Supplied material: Begin

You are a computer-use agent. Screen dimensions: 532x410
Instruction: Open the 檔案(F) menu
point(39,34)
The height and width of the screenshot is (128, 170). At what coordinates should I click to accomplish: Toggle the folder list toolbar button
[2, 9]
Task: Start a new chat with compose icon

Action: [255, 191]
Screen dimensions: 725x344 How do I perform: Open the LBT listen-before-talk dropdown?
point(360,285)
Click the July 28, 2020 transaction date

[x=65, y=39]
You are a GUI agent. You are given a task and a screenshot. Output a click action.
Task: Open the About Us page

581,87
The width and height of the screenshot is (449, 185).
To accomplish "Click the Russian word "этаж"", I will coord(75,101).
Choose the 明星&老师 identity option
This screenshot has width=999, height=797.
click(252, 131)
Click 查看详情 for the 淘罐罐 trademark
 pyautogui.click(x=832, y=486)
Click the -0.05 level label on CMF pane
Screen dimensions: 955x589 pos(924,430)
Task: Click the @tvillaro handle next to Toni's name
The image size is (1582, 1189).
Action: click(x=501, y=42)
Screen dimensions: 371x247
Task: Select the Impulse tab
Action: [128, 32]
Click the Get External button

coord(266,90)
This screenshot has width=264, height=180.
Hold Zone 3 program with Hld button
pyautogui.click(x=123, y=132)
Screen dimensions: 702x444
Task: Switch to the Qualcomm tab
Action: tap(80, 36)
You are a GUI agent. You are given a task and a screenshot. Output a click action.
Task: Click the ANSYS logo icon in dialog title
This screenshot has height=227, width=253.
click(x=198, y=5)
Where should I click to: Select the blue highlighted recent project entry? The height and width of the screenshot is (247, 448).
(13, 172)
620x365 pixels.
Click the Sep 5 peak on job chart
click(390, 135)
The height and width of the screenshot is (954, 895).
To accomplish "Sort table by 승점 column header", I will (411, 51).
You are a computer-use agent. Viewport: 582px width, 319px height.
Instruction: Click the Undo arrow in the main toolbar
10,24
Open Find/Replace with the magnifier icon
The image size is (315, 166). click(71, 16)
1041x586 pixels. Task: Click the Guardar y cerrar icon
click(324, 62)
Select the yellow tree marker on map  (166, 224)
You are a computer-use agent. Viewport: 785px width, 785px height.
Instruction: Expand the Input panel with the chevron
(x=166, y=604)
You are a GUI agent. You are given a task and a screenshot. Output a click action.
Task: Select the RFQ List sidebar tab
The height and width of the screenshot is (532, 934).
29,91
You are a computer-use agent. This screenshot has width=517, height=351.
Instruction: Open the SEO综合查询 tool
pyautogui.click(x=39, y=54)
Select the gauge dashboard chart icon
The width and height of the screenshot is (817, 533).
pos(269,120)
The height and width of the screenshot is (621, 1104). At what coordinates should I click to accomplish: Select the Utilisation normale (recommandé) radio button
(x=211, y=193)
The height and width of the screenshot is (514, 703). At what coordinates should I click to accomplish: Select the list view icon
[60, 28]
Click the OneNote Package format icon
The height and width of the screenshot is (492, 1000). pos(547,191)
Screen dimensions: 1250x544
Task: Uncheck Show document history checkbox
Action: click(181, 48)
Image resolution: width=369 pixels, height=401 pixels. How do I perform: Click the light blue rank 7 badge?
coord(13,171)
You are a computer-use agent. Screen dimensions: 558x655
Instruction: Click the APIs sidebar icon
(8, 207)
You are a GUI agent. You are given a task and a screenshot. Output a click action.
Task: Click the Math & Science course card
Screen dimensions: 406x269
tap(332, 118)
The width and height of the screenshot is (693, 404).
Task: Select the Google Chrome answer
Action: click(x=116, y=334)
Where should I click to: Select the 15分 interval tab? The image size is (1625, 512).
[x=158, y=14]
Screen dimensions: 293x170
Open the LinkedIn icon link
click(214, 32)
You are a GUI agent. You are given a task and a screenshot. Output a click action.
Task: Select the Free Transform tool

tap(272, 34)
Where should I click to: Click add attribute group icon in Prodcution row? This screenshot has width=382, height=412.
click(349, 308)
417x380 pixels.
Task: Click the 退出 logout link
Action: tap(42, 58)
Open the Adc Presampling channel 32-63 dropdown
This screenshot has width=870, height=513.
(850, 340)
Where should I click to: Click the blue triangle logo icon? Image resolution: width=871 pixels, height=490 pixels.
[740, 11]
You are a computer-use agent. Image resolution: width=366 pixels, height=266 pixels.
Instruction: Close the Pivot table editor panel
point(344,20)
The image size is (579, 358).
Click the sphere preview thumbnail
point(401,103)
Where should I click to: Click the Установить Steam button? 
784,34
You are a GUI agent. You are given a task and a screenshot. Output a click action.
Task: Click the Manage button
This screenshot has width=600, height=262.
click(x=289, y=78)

Supplied material: End

_Work to complete_. Your answer should be an exact transcription of the data above.

_Worked solution_.
You are a computer-use agent. Screen dimensions: 532x410
Instruction: Open the 檔案(F) menu
point(39,34)
The height and width of the screenshot is (128, 170). At what coordinates should I click to accomplish: Toggle the folder list toolbar button
[2, 9]
Task: Start a new chat with compose icon

Action: [255, 191]
Screen dimensions: 725x344 How do I perform: Open the LBT listen-before-talk dropdown?
point(360,285)
Click the July 28, 2020 transaction date

[x=65, y=39]
You are a GUI agent. You are given a task and a screenshot. Output a click action.
Task: Open the About Us page

581,87
The width and height of the screenshot is (449, 185).
To accomplish "Click the Russian word "этаж"", I will coord(75,101).
Choose the 明星&老师 identity option
This screenshot has width=999, height=797.
click(252, 131)
Click 查看详情 for the 淘罐罐 trademark
 pyautogui.click(x=832, y=486)
Click the -0.05 level label on CMF pane
Screen dimensions: 955x589 pos(924,430)
Task: Click the @tvillaro handle next to Toni's name
The image size is (1582, 1189).
Action: click(x=501, y=42)
Screen dimensions: 371x247
Task: Select the Impulse tab
Action: [128, 32]
Click the Get External button

coord(266,90)
This screenshot has width=264, height=180.
Hold Zone 3 program with Hld button
pyautogui.click(x=123, y=132)
Screen dimensions: 702x444
Task: Switch to the Qualcomm tab
Action: tap(80, 36)
You are a GUI agent. You are given a task and a screenshot. Output a click action.
Task: Click the ANSYS logo icon in dialog title
This screenshot has height=227, width=253.
click(x=198, y=5)
Where should I click to: Select the blue highlighted recent project entry? The height and width of the screenshot is (247, 448).
(13, 172)
620x365 pixels.
Click the Sep 5 peak on job chart
click(390, 135)
The height and width of the screenshot is (954, 895).
To accomplish "Sort table by 승점 column header", I will (411, 51).
You are a computer-use agent. Viewport: 582px width, 319px height.
Instruction: Click the Undo arrow in the main toolbar
10,24
Open Find/Replace with the magnifier icon
The image size is (315, 166). click(71, 16)
1041x586 pixels. Task: Click the Guardar y cerrar icon
click(324, 62)
Select the yellow tree marker on map  (166, 224)
You are a computer-use agent. Viewport: 785px width, 785px height.
Instruction: Expand the Input panel with the chevron
(x=166, y=604)
You are a GUI agent. You are given a task and a screenshot. Output a click action.
Task: Select the RFQ List sidebar tab
The height and width of the screenshot is (532, 934).
29,91
You are a computer-use agent. This screenshot has width=517, height=351.
Instruction: Open the SEO综合查询 tool
pyautogui.click(x=39, y=54)
Select the gauge dashboard chart icon
The width and height of the screenshot is (817, 533).
pos(269,120)
The height and width of the screenshot is (621, 1104). At what coordinates should I click to accomplish: Select the Utilisation normale (recommandé) radio button
(x=211, y=193)
The height and width of the screenshot is (514, 703). At what coordinates should I click to accomplish: Select the list view icon
[60, 28]
Click the OneNote Package format icon
The height and width of the screenshot is (492, 1000). pos(547,191)
Screen dimensions: 1250x544
Task: Uncheck Show document history checkbox
Action: click(181, 48)
Image resolution: width=369 pixels, height=401 pixels. How do I perform: Click the light blue rank 7 badge?
coord(13,171)
You are a computer-use agent. Screen dimensions: 558x655
Instruction: Click the APIs sidebar icon
(8, 207)
You are a GUI agent. You are given a task and a screenshot. Output a click action.
Task: Click the Math & Science course card
Screen dimensions: 406x269
tap(332, 118)
The width and height of the screenshot is (693, 404).
Task: Select the Google Chrome answer
Action: click(x=116, y=334)
Where should I click to: Select the 15分 interval tab? The image size is (1625, 512).
[x=158, y=14]
Screen dimensions: 293x170
Open the LinkedIn icon link
click(214, 32)
You are a GUI agent. You are given a task and a screenshot. Output a click action.
Task: Select the Free Transform tool

tap(272, 34)
Where should I click to: Click add attribute group icon in Prodcution row? This screenshot has width=382, height=412.
click(349, 308)
417x380 pixels.
Task: Click the 退出 logout link
Action: tap(42, 58)
Open the Adc Presampling channel 32-63 dropdown
This screenshot has width=870, height=513.
(850, 340)
Where should I click to: Click the blue triangle logo icon? Image resolution: width=871 pixels, height=490 pixels.
[740, 11]
You are a computer-use agent. Image resolution: width=366 pixels, height=266 pixels.
Instruction: Close the Pivot table editor panel
point(344,20)
The image size is (579, 358).
Click the sphere preview thumbnail
point(401,103)
Where should I click to: Click the Установить Steam button? 
784,34
You are a GUI agent. You are given a task and a screenshot. Output a click action.
Task: Click the Manage button
This screenshot has width=600, height=262.
click(x=289, y=78)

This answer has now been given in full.